Peter Aluma

Personal information
- Born: 26 April 1973 Lagos, Nigeria
- Died: 2 February 2020 (aged 46) Sacramento, California, U.S.
- Listed height: 6 ft 10 in (2.08 m)
- Listed weight: 260 lb (118 kg)

Career information
- High school: Okoto Grammar School (Isolo, Nigeria)
- College: Liberty (1993–1997)
- NBA draft: 1997: undrafted
- Position: Center
- Number: 43

Career history
- 1999: Sacramento Kings

Career highlights
- 2× First-team All-Big South (1996, 1997); Second-team All-Big South (1995); Big South All-Freshman team (1994); 2× Big South tournament MVP (1994, 1997);
- Stats at NBA.com
- Stats at Basketball Reference

= Peter Aluma =

Nigerian basketball player (1973–2020)

Peter Olufemi Okiemute Aluma (23 April 1973 – 2 February 2020) was a Nigerian professional basketball player from Lagos. After high school at Okota Grammar School in Isolo, Nigeria, the 2.08 m center became a star at Liberty University in Virginia, U.S.

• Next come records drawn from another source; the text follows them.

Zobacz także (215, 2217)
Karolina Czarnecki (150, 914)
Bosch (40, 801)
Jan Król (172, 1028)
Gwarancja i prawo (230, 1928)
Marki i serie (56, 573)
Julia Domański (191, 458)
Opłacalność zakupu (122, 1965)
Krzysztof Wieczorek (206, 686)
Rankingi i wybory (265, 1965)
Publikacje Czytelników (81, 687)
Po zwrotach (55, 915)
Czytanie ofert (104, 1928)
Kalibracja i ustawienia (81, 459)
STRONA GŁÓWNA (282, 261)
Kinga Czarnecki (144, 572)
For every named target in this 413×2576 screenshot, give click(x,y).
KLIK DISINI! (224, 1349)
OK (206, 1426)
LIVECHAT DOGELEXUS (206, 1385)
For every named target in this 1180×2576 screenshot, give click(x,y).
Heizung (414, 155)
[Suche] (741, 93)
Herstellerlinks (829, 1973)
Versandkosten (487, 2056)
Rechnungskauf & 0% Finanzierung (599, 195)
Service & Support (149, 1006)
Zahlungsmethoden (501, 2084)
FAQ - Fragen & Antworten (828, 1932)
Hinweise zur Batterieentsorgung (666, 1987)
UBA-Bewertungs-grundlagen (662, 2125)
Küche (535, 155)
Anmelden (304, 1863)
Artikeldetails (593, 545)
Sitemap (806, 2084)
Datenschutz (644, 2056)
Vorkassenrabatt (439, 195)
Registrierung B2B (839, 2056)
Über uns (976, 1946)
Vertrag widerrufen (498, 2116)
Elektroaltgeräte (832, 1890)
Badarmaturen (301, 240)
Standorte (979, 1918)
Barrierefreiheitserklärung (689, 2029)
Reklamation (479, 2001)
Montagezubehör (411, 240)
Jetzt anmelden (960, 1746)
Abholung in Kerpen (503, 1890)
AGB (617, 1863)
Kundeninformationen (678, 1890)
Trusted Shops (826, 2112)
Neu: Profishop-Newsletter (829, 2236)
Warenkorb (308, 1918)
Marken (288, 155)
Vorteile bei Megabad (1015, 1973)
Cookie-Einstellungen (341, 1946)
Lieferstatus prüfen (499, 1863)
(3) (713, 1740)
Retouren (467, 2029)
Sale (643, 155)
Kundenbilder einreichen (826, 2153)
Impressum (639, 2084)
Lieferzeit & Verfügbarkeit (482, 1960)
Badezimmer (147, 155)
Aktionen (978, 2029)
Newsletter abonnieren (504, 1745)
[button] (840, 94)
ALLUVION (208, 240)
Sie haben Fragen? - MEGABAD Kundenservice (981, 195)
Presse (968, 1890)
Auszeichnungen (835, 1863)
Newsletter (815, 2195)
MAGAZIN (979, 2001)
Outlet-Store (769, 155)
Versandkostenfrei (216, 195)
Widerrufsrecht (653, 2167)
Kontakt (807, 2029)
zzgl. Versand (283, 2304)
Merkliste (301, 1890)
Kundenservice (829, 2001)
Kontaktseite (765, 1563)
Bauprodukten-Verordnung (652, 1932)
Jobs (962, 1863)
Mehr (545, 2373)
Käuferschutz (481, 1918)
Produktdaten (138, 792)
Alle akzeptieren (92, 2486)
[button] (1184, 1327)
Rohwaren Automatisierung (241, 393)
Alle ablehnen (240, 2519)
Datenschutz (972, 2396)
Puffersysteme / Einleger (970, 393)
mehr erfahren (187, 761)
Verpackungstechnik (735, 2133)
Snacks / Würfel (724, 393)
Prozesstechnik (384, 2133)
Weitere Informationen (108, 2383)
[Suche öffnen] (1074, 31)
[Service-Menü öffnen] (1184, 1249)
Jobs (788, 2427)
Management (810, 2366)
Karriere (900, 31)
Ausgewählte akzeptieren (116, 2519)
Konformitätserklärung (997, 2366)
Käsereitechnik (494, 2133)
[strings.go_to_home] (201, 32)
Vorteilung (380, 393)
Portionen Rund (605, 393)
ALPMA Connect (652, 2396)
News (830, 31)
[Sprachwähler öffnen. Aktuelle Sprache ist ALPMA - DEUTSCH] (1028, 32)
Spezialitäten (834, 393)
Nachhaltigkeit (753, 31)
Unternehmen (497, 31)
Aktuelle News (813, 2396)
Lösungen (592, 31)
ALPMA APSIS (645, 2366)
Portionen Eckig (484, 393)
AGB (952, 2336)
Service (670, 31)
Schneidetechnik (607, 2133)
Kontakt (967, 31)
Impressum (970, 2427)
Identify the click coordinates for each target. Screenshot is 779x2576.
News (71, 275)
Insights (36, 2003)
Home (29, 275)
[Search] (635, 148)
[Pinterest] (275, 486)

He led the Big South Conference in scoring in 1996 and was the conference's top shot blocker in 1996 with 3.9 bpg and 1997 with 3.0 bpg.

Aluma was a first-team Big South all-conference selection in 1996 and 1997. He earned second-team honors in 1995. He was named to the conference's all-rookie team in 1994. He was named the Big South tournament MVP in 1994 and 1997 and was a three-time all-tournament selection.
He was named all-region selection by the National Association of Basketball Coaches (NABC) in 1997.

Aluma was also honored as an all-state team selection by both the Richmond Times-Dispatch and the Virginia Sports Information Directors (VaSID) in 1996 and 1997. In 1996, he was selected for the all-state first team by the Richmond Times-Dispatch.

In April 1997, Aluma was invited to participate in the Portsmouth Invitational Tournament. The P.I.T. invites 64 of the best senior college basketball players from across the nation to participate. It is a four-day, twelve-game tournament. Every NBA team sends scouts to this tournament. He was not invited to attend the NBA's pre-draft camps in Phoenix or Chicago. On 25 June 1997, he was not taken in the 1997 NBA Draft. Aluma did play briefly for the NBA's Sacramento Kings during the lockout-shortened 1998-1999 season. He was waived on 19 February 1999. During the 1999-2000 preseason, he was signed by the Phoenix Suns, but was waived on 16 October 1999. He was invited to join the New York Knicks 2000 summer league team. He was released on 21 July 2000.

In 1998, Alum played professionally in Venezuela for Toros de Aragua. He also played for Nigeria in the 1998 FIBA World Championship. Around February 25, 1999, he was waived by the Connecticut Pride of the Continental Basketball Association (CBA). In 1999, he played in Belarus for the Gomel Wildcats Sozh. In 2001, he played with the Harlem Globetrotters.

Aluma then coached high school basketball at Jefferson Forest High School in Forest, Virginia from 2002 to 2003.

==Personal life==
Aluma had five children.

Aluma died on 2 February 2020 in Sacramento, California, at the age of 46.